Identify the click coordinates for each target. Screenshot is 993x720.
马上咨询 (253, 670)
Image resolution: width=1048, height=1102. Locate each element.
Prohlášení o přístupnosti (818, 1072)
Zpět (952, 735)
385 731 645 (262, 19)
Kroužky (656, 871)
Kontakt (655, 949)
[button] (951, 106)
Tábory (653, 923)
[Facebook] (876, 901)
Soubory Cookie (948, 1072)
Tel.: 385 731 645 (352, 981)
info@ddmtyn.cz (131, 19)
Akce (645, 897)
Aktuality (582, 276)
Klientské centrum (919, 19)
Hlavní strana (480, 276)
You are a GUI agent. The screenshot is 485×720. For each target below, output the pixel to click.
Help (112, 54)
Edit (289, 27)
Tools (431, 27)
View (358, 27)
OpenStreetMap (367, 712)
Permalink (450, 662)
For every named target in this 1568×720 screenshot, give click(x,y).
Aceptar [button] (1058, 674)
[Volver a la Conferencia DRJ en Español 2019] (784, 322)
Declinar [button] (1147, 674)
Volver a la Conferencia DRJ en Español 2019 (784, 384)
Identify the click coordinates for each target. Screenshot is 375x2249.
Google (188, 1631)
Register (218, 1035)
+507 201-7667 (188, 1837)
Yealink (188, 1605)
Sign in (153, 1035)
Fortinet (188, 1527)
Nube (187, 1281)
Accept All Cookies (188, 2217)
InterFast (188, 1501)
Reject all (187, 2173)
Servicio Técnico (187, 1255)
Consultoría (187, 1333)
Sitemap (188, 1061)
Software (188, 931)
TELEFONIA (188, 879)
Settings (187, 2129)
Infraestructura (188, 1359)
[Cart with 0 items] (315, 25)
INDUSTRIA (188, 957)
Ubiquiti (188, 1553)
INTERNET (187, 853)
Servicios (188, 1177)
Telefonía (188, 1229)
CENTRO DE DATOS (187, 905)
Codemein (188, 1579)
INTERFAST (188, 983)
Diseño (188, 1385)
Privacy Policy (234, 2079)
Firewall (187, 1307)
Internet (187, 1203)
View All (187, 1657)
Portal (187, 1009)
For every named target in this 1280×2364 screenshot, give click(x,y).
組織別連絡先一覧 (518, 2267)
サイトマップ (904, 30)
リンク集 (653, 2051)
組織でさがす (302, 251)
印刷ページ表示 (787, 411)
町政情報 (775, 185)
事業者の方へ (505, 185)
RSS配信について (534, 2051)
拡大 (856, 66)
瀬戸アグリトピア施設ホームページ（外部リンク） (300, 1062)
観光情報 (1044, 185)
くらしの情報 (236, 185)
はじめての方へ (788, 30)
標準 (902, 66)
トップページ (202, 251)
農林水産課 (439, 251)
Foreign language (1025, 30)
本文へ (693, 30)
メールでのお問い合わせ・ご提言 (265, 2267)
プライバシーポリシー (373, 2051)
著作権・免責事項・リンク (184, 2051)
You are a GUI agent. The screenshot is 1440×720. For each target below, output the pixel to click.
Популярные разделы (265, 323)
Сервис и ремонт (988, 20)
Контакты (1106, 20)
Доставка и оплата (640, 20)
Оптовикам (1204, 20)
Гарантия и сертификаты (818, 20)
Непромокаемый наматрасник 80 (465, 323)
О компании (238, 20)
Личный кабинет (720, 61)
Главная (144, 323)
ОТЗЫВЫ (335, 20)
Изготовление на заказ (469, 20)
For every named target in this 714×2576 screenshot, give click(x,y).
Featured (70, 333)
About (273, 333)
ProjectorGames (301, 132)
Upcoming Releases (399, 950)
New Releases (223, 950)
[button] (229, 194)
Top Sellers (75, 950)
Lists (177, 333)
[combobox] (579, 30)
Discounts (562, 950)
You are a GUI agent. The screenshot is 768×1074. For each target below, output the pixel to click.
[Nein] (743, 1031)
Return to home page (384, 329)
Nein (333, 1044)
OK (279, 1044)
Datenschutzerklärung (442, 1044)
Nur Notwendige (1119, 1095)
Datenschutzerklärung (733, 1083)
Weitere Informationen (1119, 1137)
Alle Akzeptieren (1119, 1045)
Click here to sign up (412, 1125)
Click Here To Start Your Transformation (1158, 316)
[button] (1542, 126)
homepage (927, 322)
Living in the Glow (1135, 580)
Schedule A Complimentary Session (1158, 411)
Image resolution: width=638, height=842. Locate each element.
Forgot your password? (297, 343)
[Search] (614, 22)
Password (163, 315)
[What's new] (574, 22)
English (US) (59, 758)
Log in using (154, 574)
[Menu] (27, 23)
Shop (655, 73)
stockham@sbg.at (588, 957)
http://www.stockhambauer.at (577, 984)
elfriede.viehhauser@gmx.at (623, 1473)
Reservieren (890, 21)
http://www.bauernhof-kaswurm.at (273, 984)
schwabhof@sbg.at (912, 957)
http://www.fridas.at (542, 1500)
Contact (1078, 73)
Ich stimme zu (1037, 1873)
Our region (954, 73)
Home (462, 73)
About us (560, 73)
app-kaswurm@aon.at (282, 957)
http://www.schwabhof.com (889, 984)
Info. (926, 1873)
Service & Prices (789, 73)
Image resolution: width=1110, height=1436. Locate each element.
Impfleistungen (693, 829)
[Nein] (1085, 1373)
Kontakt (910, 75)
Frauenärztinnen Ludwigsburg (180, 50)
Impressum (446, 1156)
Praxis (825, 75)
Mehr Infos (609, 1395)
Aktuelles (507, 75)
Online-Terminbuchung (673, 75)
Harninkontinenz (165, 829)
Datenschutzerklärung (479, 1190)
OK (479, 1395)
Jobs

::::::::

Task »
Can you reproduce the part of the listing above that opens with its first line and closes with the line containing "Soubory Cookie (948, 1072)", both ends included and requests kept as they are, scaling only the coordinates in the answers by 0.85 and rounding each to a whole number, with halves rounded up?

The answer »
Identify the click coordinates for each target. Screenshot is 993x720.
马上咨询 (215, 570)
Image resolution: width=1048, height=1102. Locate each element.
Prohlášení o přístupnosti (695, 911)
Zpět (809, 625)
385 731 645 (223, 16)
Kroužky (558, 740)
Kontakt (557, 807)
[button] (808, 90)
Tábory (555, 785)
[Facebook] (745, 766)
Soubory Cookie (806, 911)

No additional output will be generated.